Hunting the Falcon: Henry VIII, Anne Boleyn and the Marriage That Shook Europe by John Guy & Julia Fox - review by Sarah Gristwood

Sarah Gristwood

The French Queen from Kent

Hunting the Falcon: Henry VIII, Anne Boleyn and the Marriage That Shook Europe

By

Bloomsbury 624pp £30
 

It would be easy to assume that Hunting the Falcon, by historians John Guy and Julia Fox, is yet another addition to the huge number of biographies of Anne Boleyn and her husband, Henry VIII. But it isn’t. It’s something more interesting than that. The clue is in the subtitle, ‘Henry VIII, Anne Boleyn and the Marriage That Shook Europe’. This is not another unavailing attempt to unravel Anne’s psyche or the secret of her appeal to Henry – what the authors call ‘her ineffable magic’. It is an attempt, and a successful one, to reintroduce her as a player on the European political stage.

Anne is a source of seemingly endless fascination. A brief trawl through social media turns up fan groups and Christmas ornaments, crochet dolls and tattoos, to say nothing of an iced birthday cake depicting her execution. As Guy and Fox, a husband-and-wife team, point out, there are even rubber ducks wearing Anne’s trademark French hood on sale in the gift shop at Hever Castle, her childhood home.

But attempts to pin down her personality are ultimately doomed to failure, barring any significant new discovery of documents. We have ample evidence of the effect the Boleyn phenomenon had on her country. As the authors put it, ‘Without Anne and her daughter [Elizabeth I], England would never have ended up a Protestant country.’ But we are singularly short of positively accredited personal letters, writings and even portraits. Although seventeen of Henry’s love letters to her survive in the Vatican Library, we do not have her replies. Those of her missives that do survive tend to be the ones that were written to people with whom she was in dispute. Perhaps her combative quality makes it all the easier for her to be perceived as a feminist icon today. But we simply do not have the evidence to discuss the complexities of her character. It is exactly that absence which allows her to remain something of a blank slate onto which we can impose our fantasies. Perhaps we are all, in a sense, ‘hunting the falcon’.

Guy and Fox have ransacked the French archives to far greater effect than is usual in our traditionally Anglocentric approach to history. Guy in particular has a formidable track record in terms of productive archival research – witness his bestselling and much-lauded book on Mary, Queen of Scots, My Heart is My Own. And the authors’ efforts have turned up gems. Anne Boleyn spent seven formative teenage years in France. She was sent there following the marriage of Henry VIII’s sister Mary to the ageing French king Louis XII, but remained to further her education in this most sophisticated of courts. The lessons she learned in France shaped the woman who returned to England, besides forming part of her attraction to Henry. In France, she observed the centuries-old game of courtly love, with all its perils, and, even more importantly, the movement sponsored by the French royal ladies to reform a corrupt and overly ritualistic Catholic Church. Even though France, unlike England, recognised the Salic Law, forbidding women from ascending the throne, she was witness there to a far stronger tradition of women exercising influence and even power than existed across the Channel.

Data for locating visible targets:

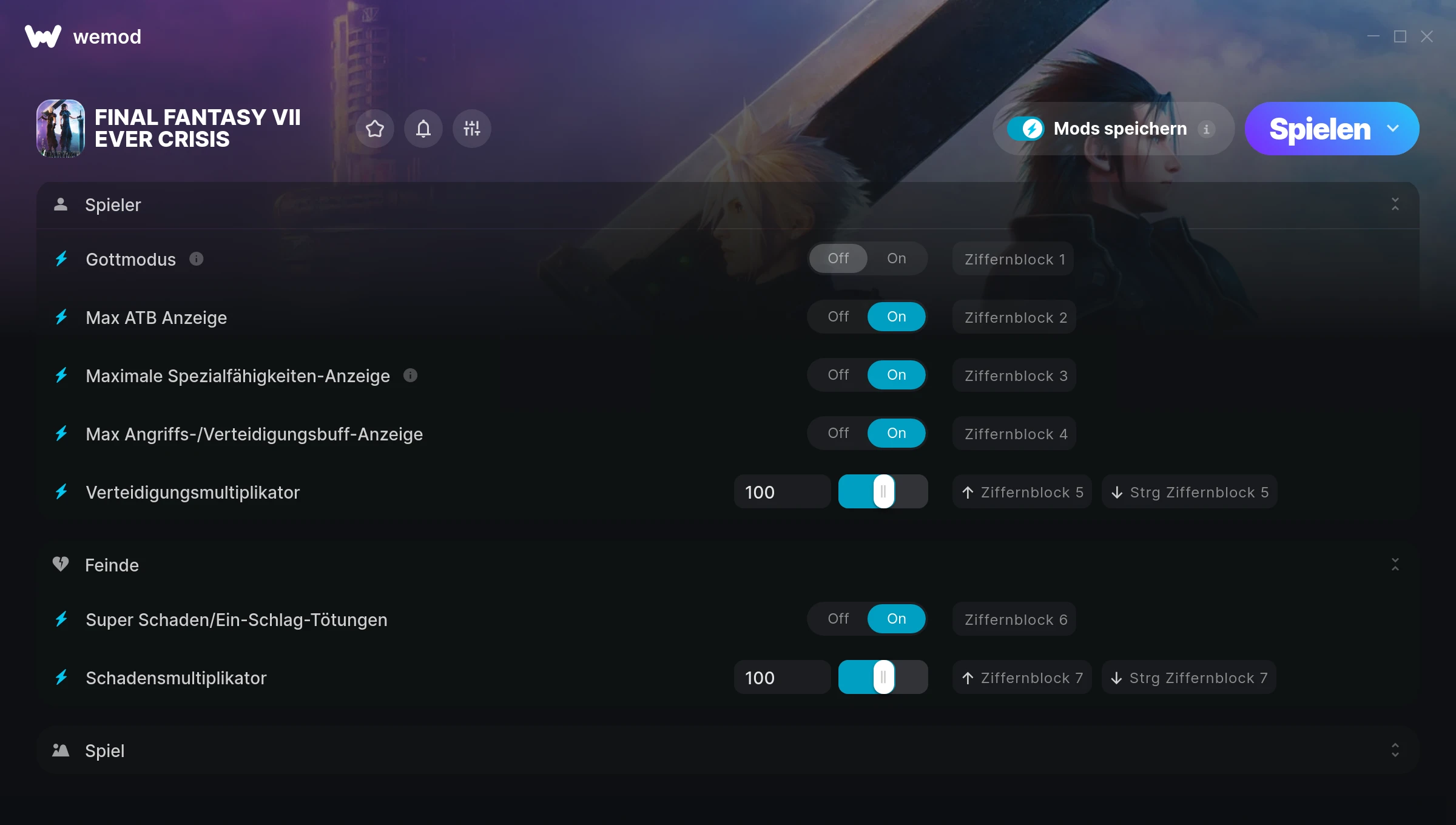Click the Strg Ziffernblock 5 hotkey button
The width and height of the screenshot is (1456, 825).
(1190, 492)
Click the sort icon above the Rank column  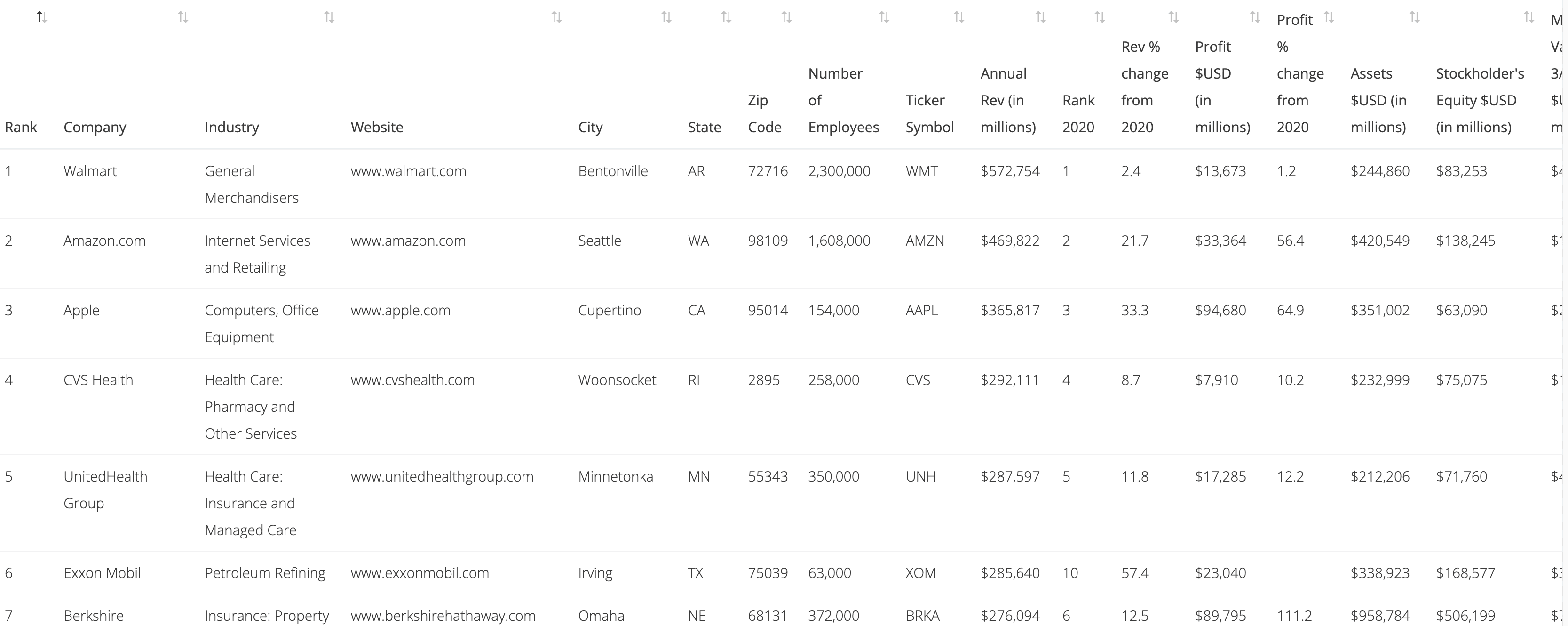point(42,17)
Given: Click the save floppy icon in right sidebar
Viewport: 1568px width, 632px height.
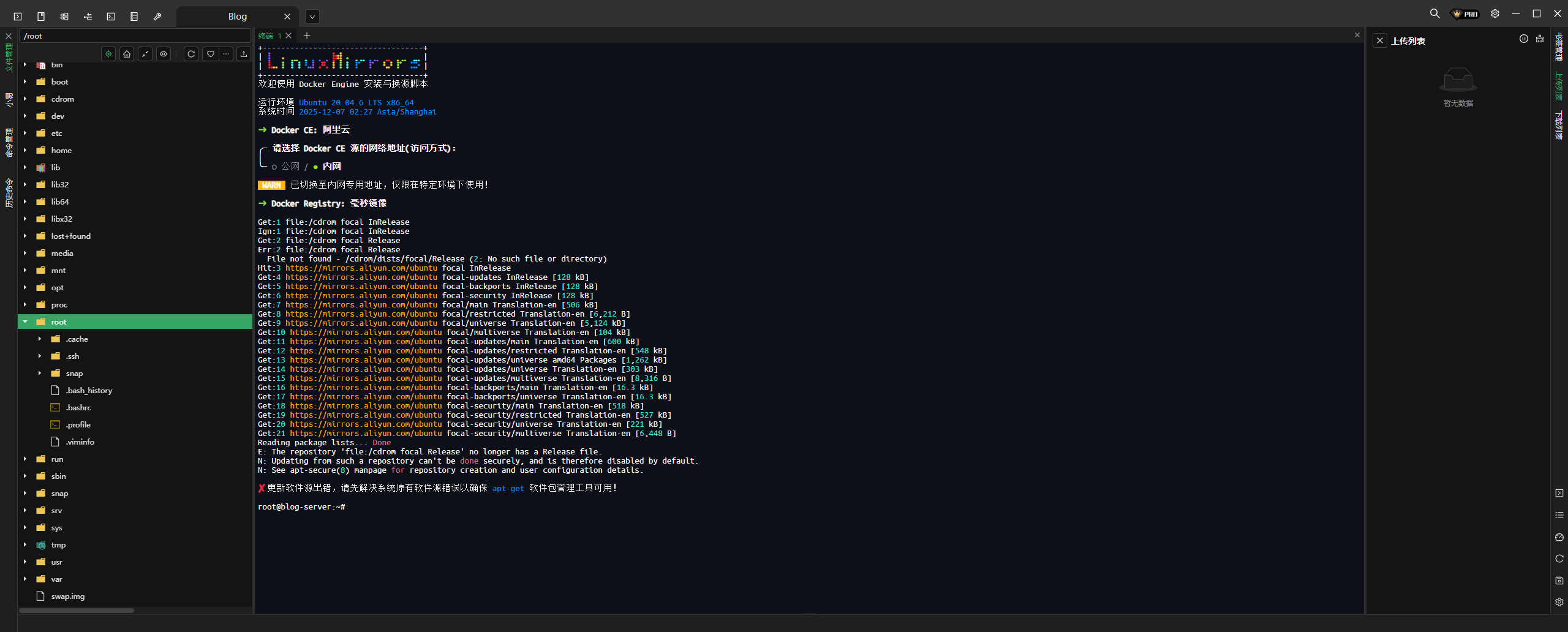Looking at the screenshot, I should 1559,580.
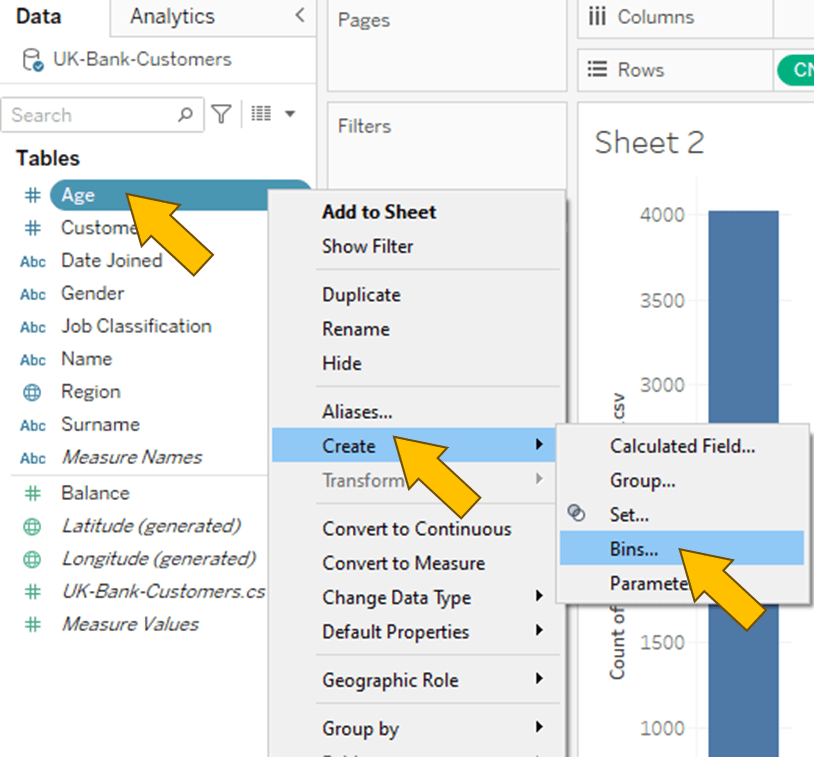This screenshot has height=757, width=814.
Task: Choose Bins... from the Create submenu
Action: [634, 548]
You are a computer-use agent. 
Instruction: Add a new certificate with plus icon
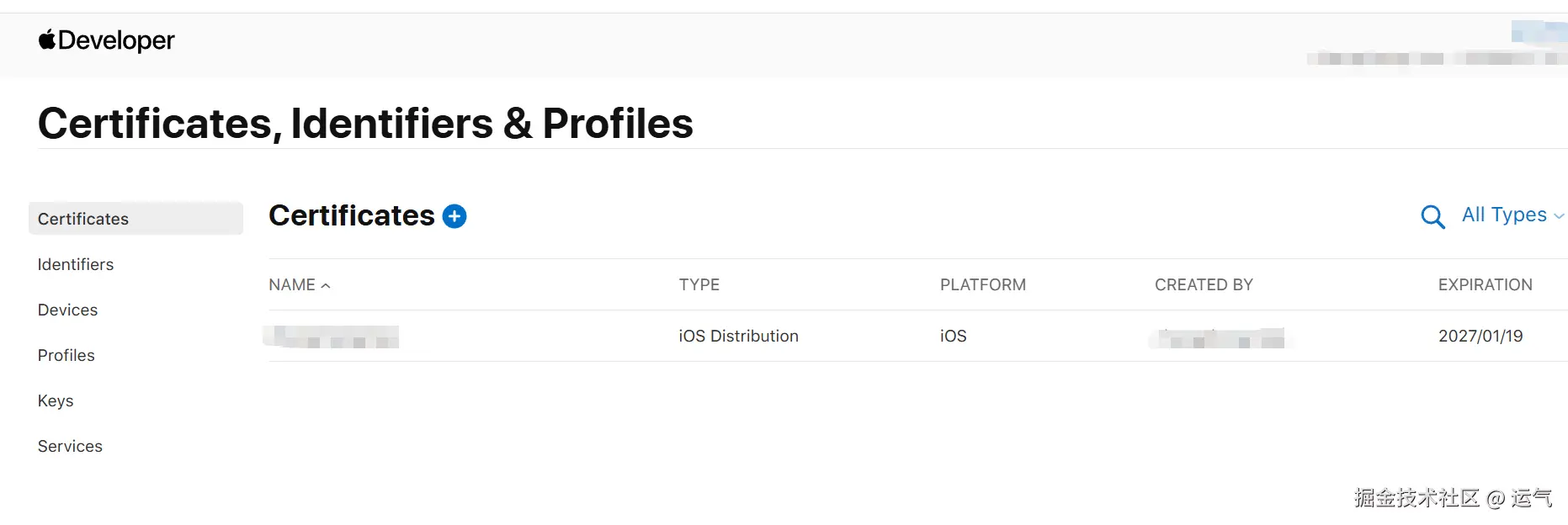(x=454, y=216)
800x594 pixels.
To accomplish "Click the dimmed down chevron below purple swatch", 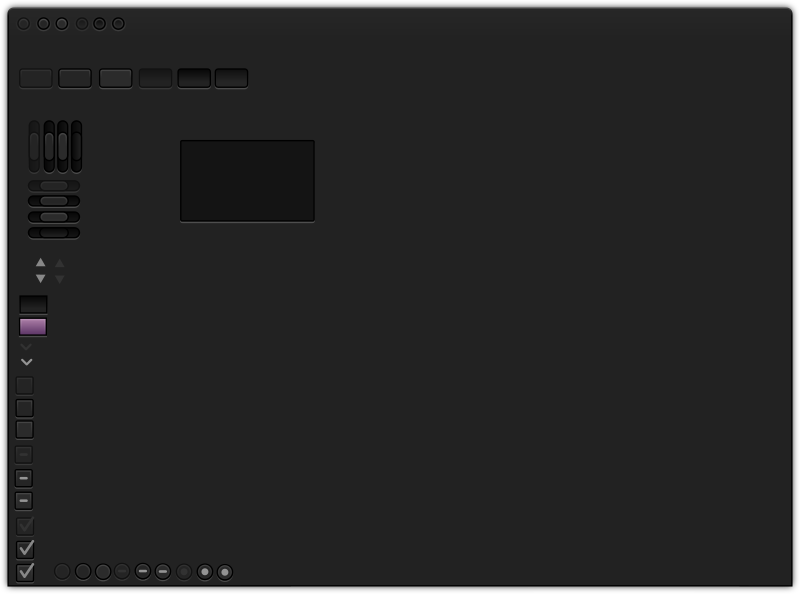I will (x=27, y=347).

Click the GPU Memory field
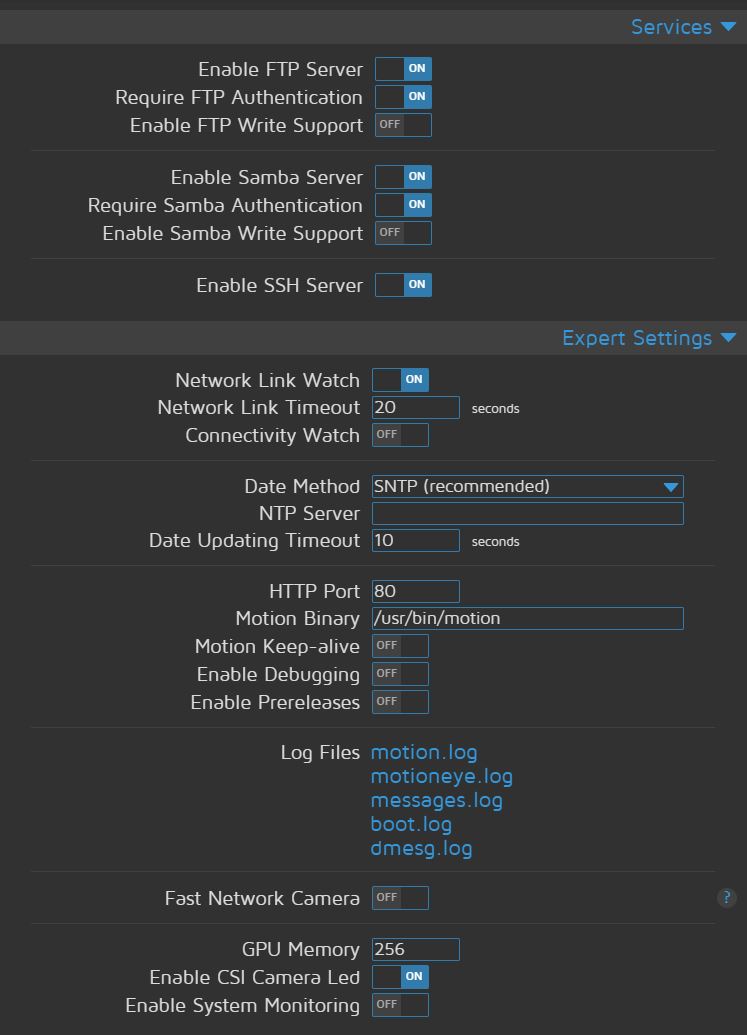415,949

**Requests:**
A – Answer these questions from the review:
(i) How many of Henry's love letters to Anne survive in the Vatican Library?
(ii) How many teenage years did Anne Boleyn spend in France?
(iii) What castle was Anne's childhood home?
B – Retype the review from "Anne is a source" up to and including "her childhood home.".

**Solutions:**
A –
(i) Seventeen
(ii) Seven
(iii) Hever Castle

B –
Anne is a source of seemingly endless fascination. A brief trawl through social media turns up fan groups and Christmas ornaments, crochet dolls and tattoos, to say nothing of an iced birthday cake depicting her execution. As Guy and Fox, a husband-and-wife team, point out, there are even rubber ducks wearing Anne’s trademark French hood on sale in the gift shop at Hever Castle, her childhood home.